For sale signs and eviction notices are becoming a more common sight in Parkdale, but so are the signs of a neighborhood fighting back. Taken as a microcosm of the development pressures facing Toronto, Parkdale illustrates the potential negative impacts of a rising real estate market, but more importantly how communities can respond.

The West Toronto neighborhood has historically been home to a high density of affordable rental units—providing critical access to housing for low-income individuals—but that’s changing, according to a recent study by Parkdale Neighbourhood Land Trust (PNLT). Over the past decade, Parkdale has lost 28 rooming houses to gentrification and renovictions, displacing nearly 350 renters. Today, 59 more rooming houses—home to 818 people—are identified as at risk. [1]

To Parkdale’s affordability crisis, PNLT offers an inspiring and powerful response: community ownership and stewardship of land.

“We realized that the challenges facing Parkdale have to do with who owns the land,” explains PNLT Executive Director Joshua Barndt. “When you own the land, you get to decide what happens on it. Community ownership means we can use land to meet community needs.”

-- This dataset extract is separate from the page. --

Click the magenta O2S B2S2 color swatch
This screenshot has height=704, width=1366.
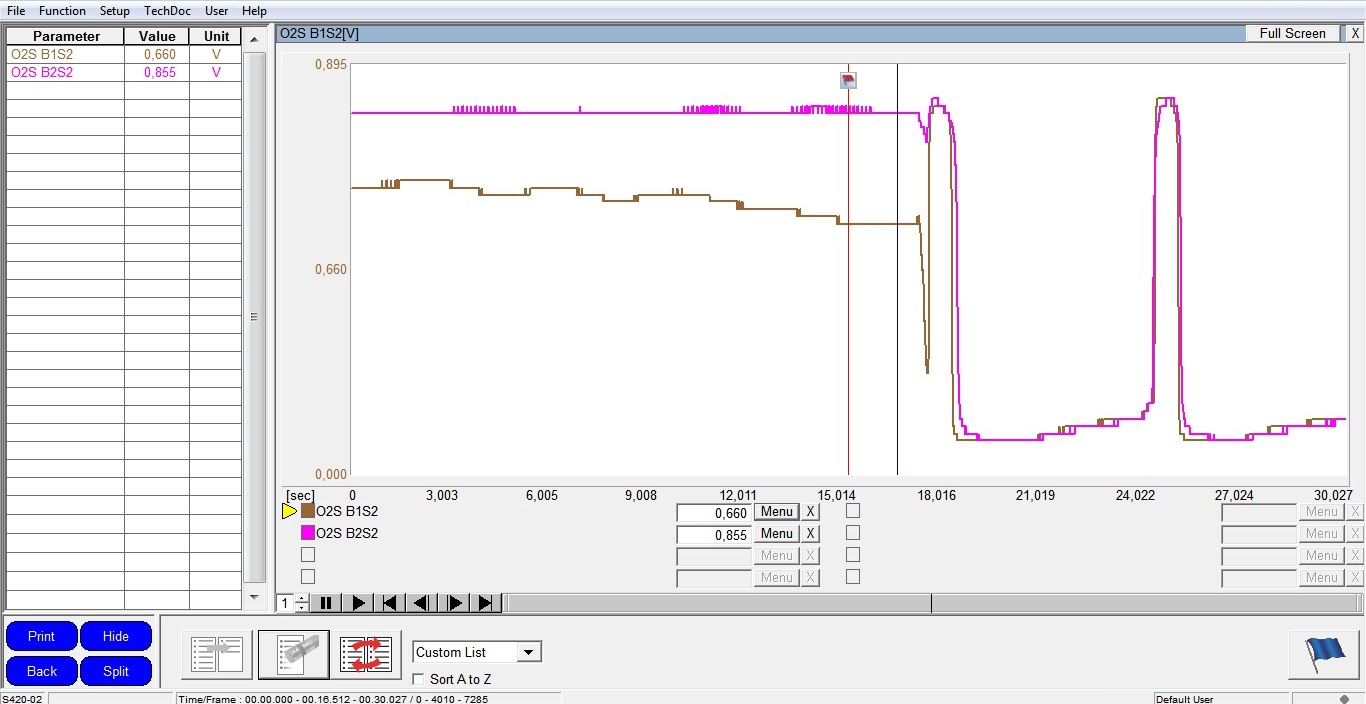(308, 533)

The movement to keep Parkdale diverse, equitable and affordable

Parkdale Neighbourhood Land Trust is now Ontario’s first-ever community land trust, created to preserve land for affordable housing as well as affordable working spaces for nonprofits, social enterprises, and businesses run by new immigrants.

What sets it apart from other public or co-op land trusts is a unique community governance structure that puts decision-making power in the hands of residents and local agencies with priority given to low-income and marginalized people.

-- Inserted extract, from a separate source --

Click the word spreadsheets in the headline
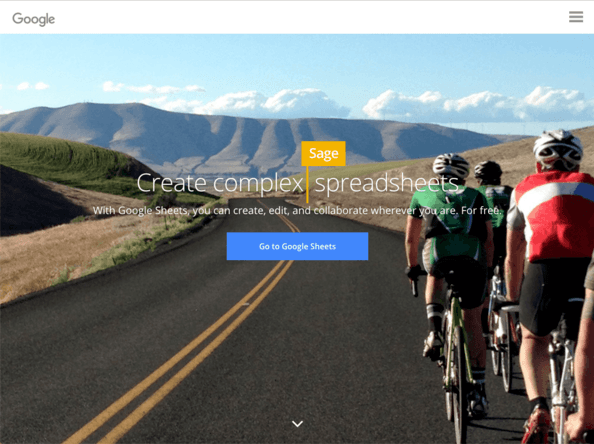Image resolution: width=594 pixels, height=444 pixels. point(387,183)
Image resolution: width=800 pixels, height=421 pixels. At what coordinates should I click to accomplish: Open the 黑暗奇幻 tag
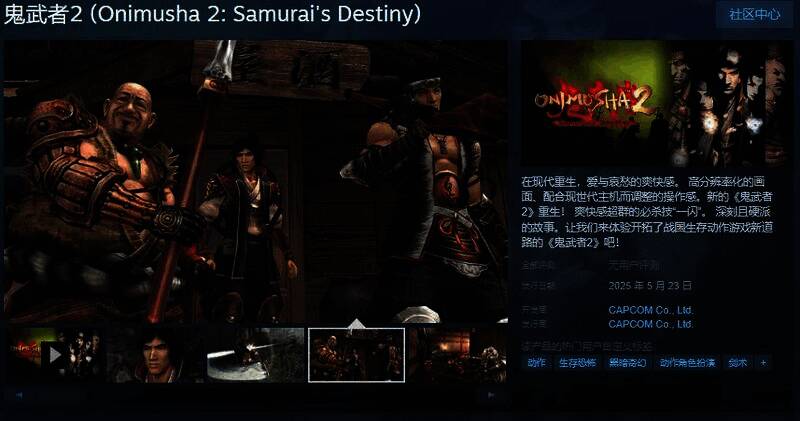tap(627, 363)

According to Joshua, this is key to the land trust’s long-term success. “Our work comes out of people feeling disempowered and left out of development and city planning decisions, so building back that trust is necessary,” he said. “Transparent and diverse governance is what helps us negotiate between different interests and ensure we’re responding to what the community needs as a whole.”

PNLT board and community members celebrate the acquisition of Maynard Ave.

Financing to give a community a fighting chance

The most urgent need is preserving the neighbourhood’s remaining rooming houses. In 2017, the organization began monitoring at-risk properties as they came up for sale.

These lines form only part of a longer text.